An independent regulator would be established soon to completely change the process of granting environmental clearances to industrial projects, without bringing back 'the hated licence permit raj', Prime Minister Manmohan Singh said on Sunday.
He was addressing a valedictory session of the international seminar on global environment and disaster management, organised jointly by the Supreme Court, Delhi High Court, Indian Law Institute, Ministry of Environment and Forests and the Ministry of Law and Justice.
"A major challenge ahead is to put in place a legal and regulatory framework which is effective in protecting the environment but without bringing back the hated licence permit raj of the pre-1991 period," Singh said on Sunday, precisely 20 years after economic reforms were initiated in the country.
Singh was the finance minister and Narasimha Rao the prime minister when mega reforms were announced in 1991.
The independent regulator -- the National Environment Appraisal and Monitoring Authority -- would be staffed by dedicated professionals, and it would work to evolve a better and more objective standards of scrutiny, the PM said.
Former environment minister Jairam Ramesh was in the news till recent for stalling industrial projects across the country.
Ramesh, who was shifted to the rural development ministry earlier this month, had denied environment clearance to several big-ticket projects.
Recalling the initial period of economic reforms, the PM said, "the 90s witnessed remarkable changes in India. Rapid growth and industrialisation were underway as a result of the newly
liberalised economy."
Acknowledging the 'enduring wisdom of the judiciary' for India's 'environmental jurisprudence', the PM said the judiciary enforced laws passed by a farsighted legislature to ensure that the concerns of depleting natural resources were neither diluted nor dismissed at the cost of doing business.

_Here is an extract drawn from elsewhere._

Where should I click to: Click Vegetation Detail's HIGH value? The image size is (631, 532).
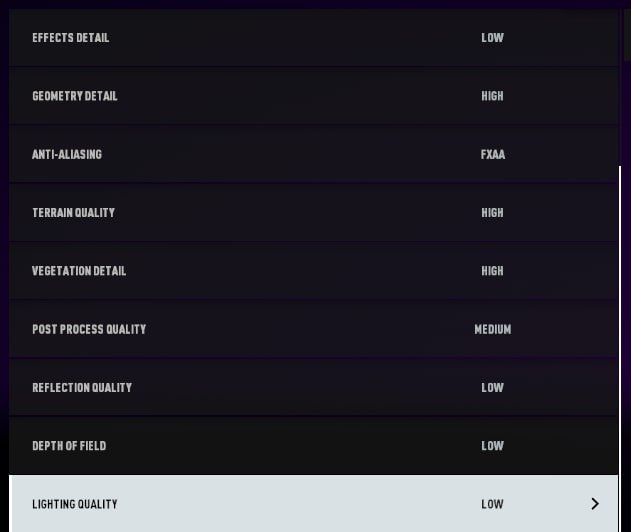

On the trade-off between economic growth and environmental sustainability, the PM said, 'people are reviewing their notions of what constitutes growth'.
There was now a general agreement that environment cannot be protected by perpetuating the poverty of developing countries, he added.

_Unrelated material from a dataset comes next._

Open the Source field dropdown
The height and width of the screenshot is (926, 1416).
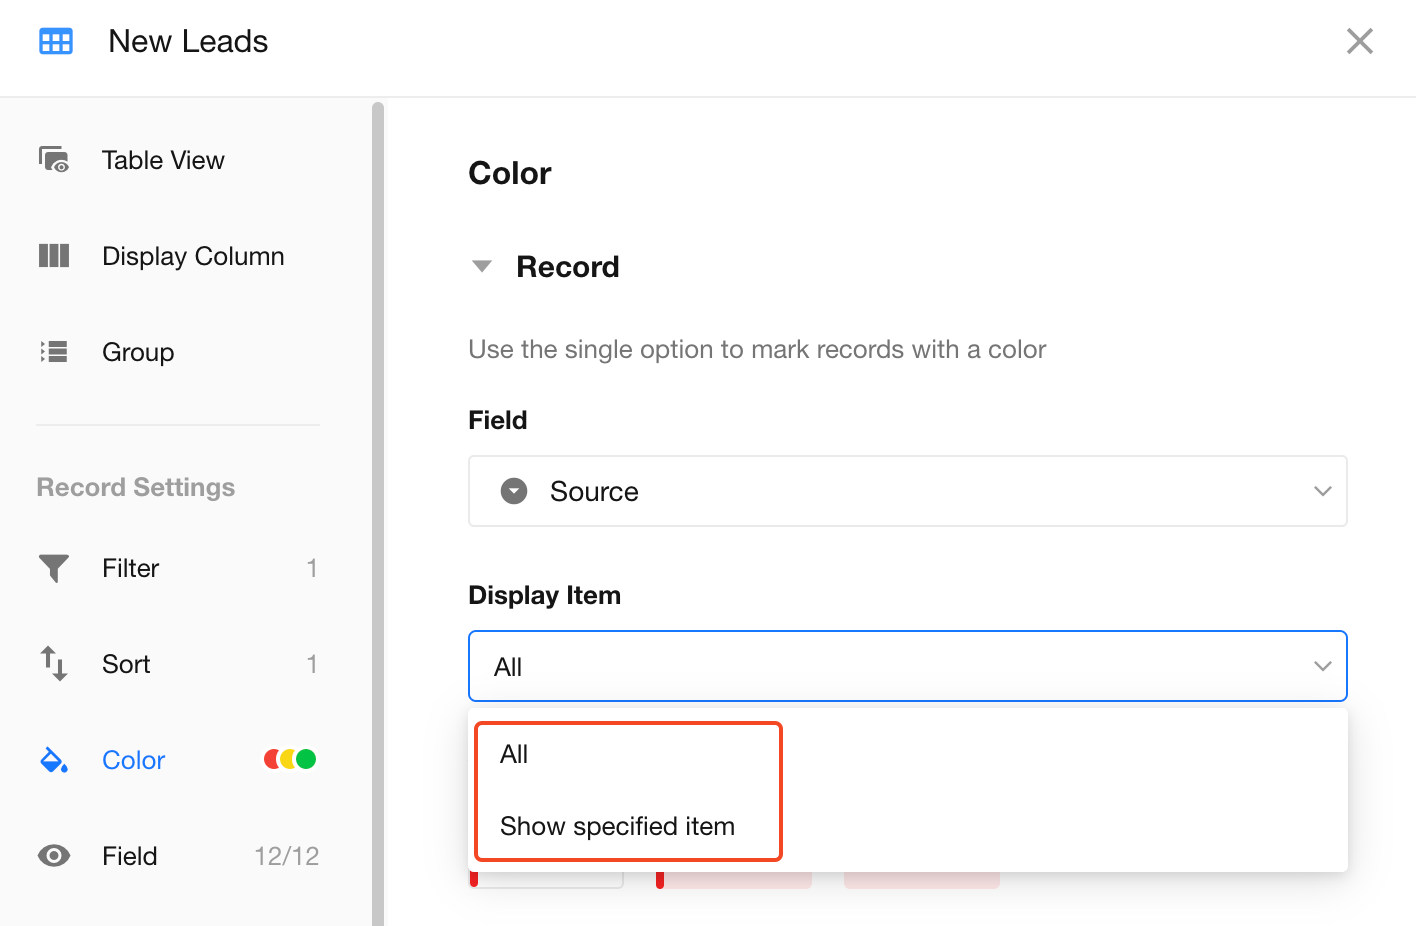pos(907,491)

According to the PM, while it is no longer possible to treat the environment with passive disregard, it is not tenable to pretend that these are concerns only for the other or wealthier nations.
Supreme Court Chief Justice S H Kapadia, who also attended the function, sought a wider role for the regulatory regime vis-à-vis environment clearance to projects.
"The Ministry of Environment & Forests alone cannot handle the process," he said.
But by her body language, it seemed that Justice Kapadia's suggestion did not go quite well with the new Environment Minister Jayanthi Natarjan, who was a part of the panel at on Sunday's valedictory session.
The regulatory mechanism should not just be for appraisal of projects, but for pricing as well, Justice Kapadia pointed out, referring especially to mining.
"Pricing is a big problem in mining," he said, adding that in the absence of any regulation and supervision, illegal mining is thriving in many states. Recommending arm's length pricing in domestic business, he stressed that there should be a regulator both for appraisal and pricing for mining projects.